Without further ado, here are the 3 things:
1. Know the people you work with.
The book calls this the problem of “anonymity” and suggests managers ask, “Do I really know my people? Their interests? How they spend their spare time? Where they are in their lives?”
It’s not just about knowing work-y things about each other; on the contrary, actually it’s the non-work things that are most important. Knowing what makes someone tick, what makes them excited or worried – those are the things that help you navigate the relationship, that help you conspire to work better, to produce better results. It’s knowing the person’s other commitments, being understanding and supportive of them, making a connection beyond the workplace, so you can communicate better.

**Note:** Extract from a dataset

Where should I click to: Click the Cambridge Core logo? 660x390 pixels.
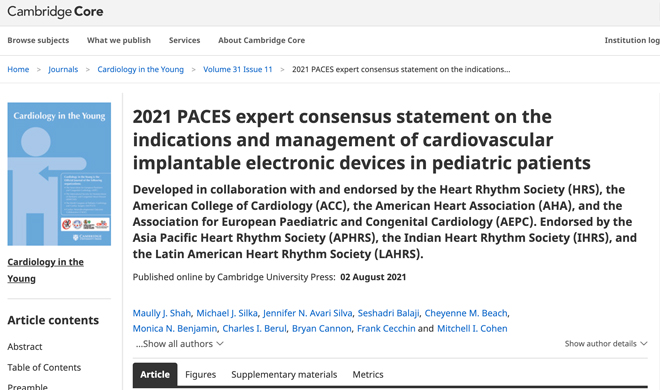coord(55,11)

I’m not suggesting managers start watching the same TV shows as their employees, or following them to the gym. Rather, finding some commonality to talk about makes work more pleasant for everyone, especially if the commonality is something deeper than a favorite sports team. Even if there’s nothing in common between you, knowing how the other person is doing, showing that you care about them as a person, that helps build empathy and trust, which makes someone be a better worker.
2. Know why your work matters.
The book calls this the problem of “irrelevance” and suggests managers ask, “Do my employees know who their work impacts, and how?”

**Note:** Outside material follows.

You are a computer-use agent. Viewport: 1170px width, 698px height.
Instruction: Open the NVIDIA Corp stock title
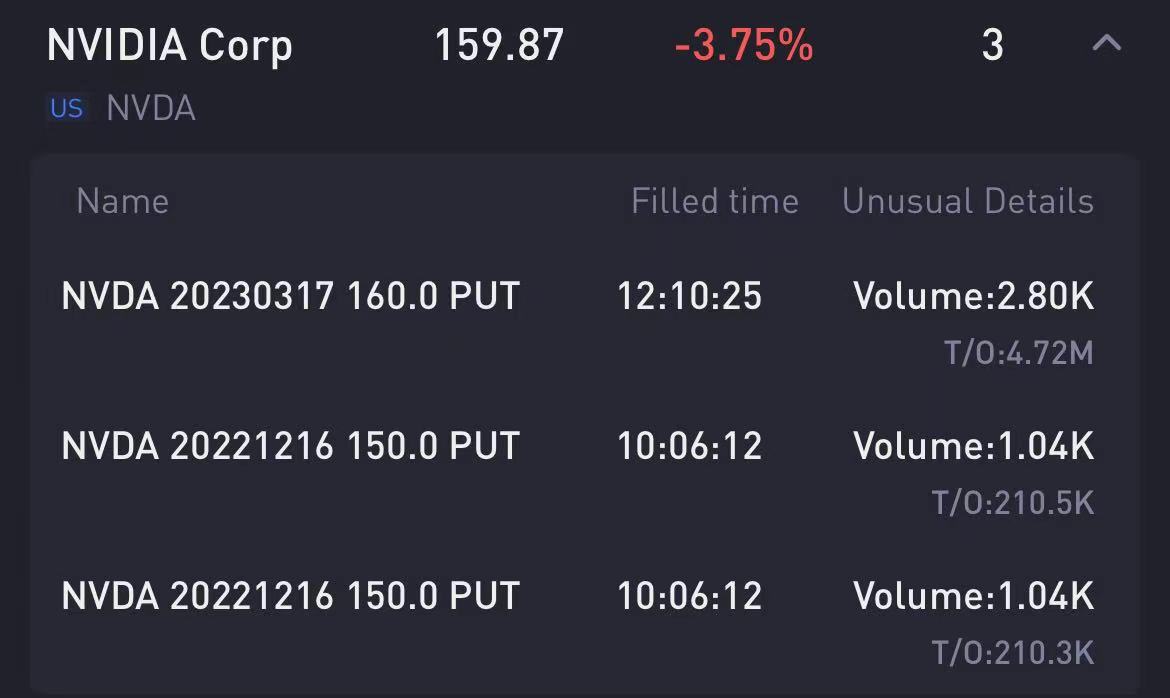tap(170, 46)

Sometimes it’s easy to see why the work matters. When I was a camp counselor, when I was a teacher, whenever I was around young people, I thought I had the most important job in the world. Maybe because that is the most important job in the world. Or maybe I just always think that my work is important.
Not everyone has that luxury. It’s pretty basic though: why does your work matter? Maybe it’s not so dramatic as saving someone from a fire or doing surgery. Life isn’t all made up of big events like that. It’s the simple acts, of repeatedly making someone else’s work easier, of brightening someone’s day, of teaching someone a skill over time. Creating meaning, sometimes out of very little things.
3. Know how to evaluate your work.
The book calls this the problem of “immeasurement” and suggests managers ask, “Do my employees know how to assess their own progress or success?”
“Immeasurement” is not a word, obvi. If it were though, lots of professors might use it to describe two common problems among research students: how are you measuring and is that a good measure?
Hint: productivity isn’t related to meetings. It’s about deciding what best reflects what you’re doing day-to-day, counting it and reflecting about the numbers. If you’re a server in the restaurant business, it might be as obvious as tips and the time it takes to turn around a table. Not everything is so easy to quantify though. And I’m a mixed-methods devotee anyway. You have to pick a variable that makes sense for the work you do. One you can define and count by yourself.
In summary: No need to read the book. If you want people to do good work, you have to know them, care about them, show them why they matter and help them measure, on their own, how they’re doing.